• _TRY IT_:
Show each line of the entries below in which the word "language" appears.

• _WORKING DATA_:

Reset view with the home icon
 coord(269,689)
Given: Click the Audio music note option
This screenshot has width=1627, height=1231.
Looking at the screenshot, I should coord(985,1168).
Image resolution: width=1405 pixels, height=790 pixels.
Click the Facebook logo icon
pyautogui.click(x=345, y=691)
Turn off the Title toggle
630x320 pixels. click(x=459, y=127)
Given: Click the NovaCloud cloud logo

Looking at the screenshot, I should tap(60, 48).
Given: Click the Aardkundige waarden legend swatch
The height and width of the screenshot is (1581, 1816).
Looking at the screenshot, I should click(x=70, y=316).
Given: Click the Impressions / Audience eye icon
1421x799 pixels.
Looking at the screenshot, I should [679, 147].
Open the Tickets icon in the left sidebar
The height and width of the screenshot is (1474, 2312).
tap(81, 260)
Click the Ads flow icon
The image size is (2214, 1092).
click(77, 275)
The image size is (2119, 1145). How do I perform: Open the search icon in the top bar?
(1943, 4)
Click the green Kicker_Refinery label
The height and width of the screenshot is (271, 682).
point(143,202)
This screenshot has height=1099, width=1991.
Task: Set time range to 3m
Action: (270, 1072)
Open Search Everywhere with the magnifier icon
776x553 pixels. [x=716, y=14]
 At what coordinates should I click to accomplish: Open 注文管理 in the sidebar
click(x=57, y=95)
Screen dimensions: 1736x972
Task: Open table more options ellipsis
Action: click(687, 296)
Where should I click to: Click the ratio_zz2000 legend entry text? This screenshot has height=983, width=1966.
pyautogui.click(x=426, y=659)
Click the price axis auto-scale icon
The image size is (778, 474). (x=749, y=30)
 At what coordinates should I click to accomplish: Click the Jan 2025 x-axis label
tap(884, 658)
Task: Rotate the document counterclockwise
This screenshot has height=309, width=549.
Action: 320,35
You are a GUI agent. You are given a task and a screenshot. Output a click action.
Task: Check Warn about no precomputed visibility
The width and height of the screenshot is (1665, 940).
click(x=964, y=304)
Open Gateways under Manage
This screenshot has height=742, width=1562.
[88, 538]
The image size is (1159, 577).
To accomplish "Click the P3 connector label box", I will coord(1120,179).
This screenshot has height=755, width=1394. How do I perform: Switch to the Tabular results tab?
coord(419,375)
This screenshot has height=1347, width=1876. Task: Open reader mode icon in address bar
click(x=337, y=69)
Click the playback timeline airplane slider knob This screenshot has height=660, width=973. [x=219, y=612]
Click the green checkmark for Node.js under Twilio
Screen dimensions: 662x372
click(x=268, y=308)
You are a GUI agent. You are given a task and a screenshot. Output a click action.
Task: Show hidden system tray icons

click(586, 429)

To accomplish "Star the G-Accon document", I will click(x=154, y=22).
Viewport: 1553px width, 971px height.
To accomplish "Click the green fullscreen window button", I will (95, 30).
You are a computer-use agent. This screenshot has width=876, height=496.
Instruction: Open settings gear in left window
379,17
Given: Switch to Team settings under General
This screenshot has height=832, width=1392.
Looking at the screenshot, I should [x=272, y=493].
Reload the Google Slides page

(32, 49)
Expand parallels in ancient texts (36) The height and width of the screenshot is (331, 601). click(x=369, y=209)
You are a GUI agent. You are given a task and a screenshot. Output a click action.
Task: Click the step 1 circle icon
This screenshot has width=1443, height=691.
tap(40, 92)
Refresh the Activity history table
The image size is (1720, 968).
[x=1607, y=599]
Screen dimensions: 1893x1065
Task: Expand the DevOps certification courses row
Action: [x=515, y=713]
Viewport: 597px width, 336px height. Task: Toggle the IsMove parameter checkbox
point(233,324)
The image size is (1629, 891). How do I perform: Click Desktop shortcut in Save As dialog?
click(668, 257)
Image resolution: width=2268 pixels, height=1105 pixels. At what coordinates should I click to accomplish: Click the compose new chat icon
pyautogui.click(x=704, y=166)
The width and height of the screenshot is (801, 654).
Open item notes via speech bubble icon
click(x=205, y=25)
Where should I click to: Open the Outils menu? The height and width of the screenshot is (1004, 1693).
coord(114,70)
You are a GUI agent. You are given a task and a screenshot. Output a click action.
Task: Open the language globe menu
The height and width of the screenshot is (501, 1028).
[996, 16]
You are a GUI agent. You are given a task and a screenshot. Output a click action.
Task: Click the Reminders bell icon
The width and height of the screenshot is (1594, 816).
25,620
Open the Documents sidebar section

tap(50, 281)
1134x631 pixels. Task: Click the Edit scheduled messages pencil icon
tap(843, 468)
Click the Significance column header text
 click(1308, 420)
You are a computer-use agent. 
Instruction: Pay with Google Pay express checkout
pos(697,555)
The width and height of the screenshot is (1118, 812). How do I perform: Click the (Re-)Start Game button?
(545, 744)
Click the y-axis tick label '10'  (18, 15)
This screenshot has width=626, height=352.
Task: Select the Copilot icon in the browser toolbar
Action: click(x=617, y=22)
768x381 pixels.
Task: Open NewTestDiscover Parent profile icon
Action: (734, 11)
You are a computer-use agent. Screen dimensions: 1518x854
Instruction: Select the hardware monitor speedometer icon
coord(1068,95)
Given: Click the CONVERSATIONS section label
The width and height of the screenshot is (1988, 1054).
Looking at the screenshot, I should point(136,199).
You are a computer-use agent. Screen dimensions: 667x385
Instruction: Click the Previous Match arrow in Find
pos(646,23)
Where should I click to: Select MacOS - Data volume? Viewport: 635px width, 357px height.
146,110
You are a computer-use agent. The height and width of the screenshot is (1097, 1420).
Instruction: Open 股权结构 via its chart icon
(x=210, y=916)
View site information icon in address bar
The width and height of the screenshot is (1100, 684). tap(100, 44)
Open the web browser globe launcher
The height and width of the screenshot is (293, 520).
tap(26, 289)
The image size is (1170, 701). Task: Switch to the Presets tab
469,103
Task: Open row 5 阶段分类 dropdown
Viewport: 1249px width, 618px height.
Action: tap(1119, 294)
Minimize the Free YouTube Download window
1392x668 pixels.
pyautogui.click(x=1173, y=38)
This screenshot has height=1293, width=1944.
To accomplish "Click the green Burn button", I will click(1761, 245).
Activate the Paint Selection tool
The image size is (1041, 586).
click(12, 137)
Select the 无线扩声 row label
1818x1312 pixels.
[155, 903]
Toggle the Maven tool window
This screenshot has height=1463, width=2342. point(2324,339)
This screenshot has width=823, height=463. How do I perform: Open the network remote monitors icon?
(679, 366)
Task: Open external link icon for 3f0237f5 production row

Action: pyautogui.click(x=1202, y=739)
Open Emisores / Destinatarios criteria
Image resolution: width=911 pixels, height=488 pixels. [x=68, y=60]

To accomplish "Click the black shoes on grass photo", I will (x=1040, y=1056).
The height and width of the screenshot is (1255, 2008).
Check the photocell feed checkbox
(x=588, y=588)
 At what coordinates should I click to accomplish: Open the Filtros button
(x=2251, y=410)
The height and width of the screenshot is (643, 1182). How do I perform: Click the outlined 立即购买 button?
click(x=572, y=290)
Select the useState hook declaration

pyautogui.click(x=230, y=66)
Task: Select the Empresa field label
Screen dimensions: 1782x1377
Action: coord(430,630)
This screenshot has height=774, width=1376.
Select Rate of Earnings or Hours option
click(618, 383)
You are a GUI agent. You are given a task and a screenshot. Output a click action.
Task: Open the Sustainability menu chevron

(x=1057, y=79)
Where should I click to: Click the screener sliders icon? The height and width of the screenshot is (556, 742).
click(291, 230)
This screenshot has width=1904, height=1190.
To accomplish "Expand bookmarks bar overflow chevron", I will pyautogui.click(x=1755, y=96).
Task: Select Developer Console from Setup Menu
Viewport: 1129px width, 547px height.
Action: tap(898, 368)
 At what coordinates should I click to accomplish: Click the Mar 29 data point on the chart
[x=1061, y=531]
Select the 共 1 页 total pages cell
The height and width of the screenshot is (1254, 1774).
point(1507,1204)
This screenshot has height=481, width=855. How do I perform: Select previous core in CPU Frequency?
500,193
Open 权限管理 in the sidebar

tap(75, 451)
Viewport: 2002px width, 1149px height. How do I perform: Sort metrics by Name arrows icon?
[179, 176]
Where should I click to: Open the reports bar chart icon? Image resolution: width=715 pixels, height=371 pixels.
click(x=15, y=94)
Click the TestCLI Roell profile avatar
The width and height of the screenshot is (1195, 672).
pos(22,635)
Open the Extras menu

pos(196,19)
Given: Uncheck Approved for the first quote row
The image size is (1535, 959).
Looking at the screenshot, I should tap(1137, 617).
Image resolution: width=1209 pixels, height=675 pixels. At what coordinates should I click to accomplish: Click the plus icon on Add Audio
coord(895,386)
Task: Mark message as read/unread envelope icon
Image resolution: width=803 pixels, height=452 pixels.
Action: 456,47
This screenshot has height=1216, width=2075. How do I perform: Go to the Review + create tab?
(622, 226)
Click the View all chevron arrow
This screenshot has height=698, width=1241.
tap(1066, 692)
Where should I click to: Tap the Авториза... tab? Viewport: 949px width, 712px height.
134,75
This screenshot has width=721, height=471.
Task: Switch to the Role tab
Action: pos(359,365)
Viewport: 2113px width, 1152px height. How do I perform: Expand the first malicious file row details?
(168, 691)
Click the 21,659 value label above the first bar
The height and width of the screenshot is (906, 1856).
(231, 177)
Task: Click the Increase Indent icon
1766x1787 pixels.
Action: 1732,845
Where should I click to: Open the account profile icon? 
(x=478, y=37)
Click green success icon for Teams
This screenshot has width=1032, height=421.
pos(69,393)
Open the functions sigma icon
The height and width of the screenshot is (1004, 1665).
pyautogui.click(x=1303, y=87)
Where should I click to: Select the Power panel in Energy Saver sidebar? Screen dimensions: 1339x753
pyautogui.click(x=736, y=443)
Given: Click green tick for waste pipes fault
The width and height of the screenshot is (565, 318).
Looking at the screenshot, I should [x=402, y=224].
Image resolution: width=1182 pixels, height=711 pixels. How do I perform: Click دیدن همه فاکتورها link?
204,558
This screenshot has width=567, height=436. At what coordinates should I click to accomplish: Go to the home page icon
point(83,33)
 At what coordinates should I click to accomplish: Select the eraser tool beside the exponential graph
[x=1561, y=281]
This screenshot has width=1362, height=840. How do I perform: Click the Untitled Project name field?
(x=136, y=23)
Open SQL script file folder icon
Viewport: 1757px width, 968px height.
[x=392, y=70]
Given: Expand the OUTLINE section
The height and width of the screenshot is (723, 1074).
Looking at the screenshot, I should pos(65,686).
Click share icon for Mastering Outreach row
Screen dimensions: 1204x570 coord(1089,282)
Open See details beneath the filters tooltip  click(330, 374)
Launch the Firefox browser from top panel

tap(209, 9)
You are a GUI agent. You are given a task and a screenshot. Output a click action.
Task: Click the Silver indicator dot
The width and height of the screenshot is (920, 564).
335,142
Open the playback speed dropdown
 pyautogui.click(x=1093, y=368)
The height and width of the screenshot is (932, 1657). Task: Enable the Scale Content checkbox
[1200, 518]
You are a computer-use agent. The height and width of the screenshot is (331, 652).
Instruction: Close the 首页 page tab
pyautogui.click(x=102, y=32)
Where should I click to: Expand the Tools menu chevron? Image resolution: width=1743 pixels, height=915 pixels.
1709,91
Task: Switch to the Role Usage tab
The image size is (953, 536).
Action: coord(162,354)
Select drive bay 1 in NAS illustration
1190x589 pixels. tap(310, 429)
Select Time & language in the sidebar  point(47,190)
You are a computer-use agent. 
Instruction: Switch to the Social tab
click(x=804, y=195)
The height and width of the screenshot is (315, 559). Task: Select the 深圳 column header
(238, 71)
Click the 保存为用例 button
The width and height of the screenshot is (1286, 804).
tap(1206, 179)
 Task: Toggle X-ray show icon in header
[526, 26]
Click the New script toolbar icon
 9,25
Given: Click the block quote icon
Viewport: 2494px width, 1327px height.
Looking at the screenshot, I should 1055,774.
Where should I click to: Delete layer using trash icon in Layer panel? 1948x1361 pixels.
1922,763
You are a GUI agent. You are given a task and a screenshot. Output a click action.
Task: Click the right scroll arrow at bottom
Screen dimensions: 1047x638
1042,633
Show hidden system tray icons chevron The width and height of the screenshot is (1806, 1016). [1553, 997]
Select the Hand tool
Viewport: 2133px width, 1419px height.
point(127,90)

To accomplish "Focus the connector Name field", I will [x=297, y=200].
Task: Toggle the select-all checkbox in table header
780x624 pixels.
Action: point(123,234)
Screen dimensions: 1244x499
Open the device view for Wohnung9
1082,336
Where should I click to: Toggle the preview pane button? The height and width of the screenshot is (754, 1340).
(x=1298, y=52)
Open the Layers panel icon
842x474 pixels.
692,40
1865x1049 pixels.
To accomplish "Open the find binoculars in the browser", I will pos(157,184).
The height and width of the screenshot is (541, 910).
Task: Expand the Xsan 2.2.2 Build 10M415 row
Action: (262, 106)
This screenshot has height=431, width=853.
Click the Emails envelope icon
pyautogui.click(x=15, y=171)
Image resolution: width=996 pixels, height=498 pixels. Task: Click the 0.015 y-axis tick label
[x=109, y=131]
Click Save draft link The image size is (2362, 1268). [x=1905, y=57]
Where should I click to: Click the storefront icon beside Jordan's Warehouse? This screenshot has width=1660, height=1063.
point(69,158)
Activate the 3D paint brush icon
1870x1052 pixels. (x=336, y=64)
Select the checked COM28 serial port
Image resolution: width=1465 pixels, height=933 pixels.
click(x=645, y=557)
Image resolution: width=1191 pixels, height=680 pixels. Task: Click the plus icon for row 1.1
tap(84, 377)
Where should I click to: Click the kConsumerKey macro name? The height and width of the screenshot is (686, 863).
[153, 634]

• _ANSWER_:
Task: Open the language globe menu
Select Time & language in the sidebar  point(47,190)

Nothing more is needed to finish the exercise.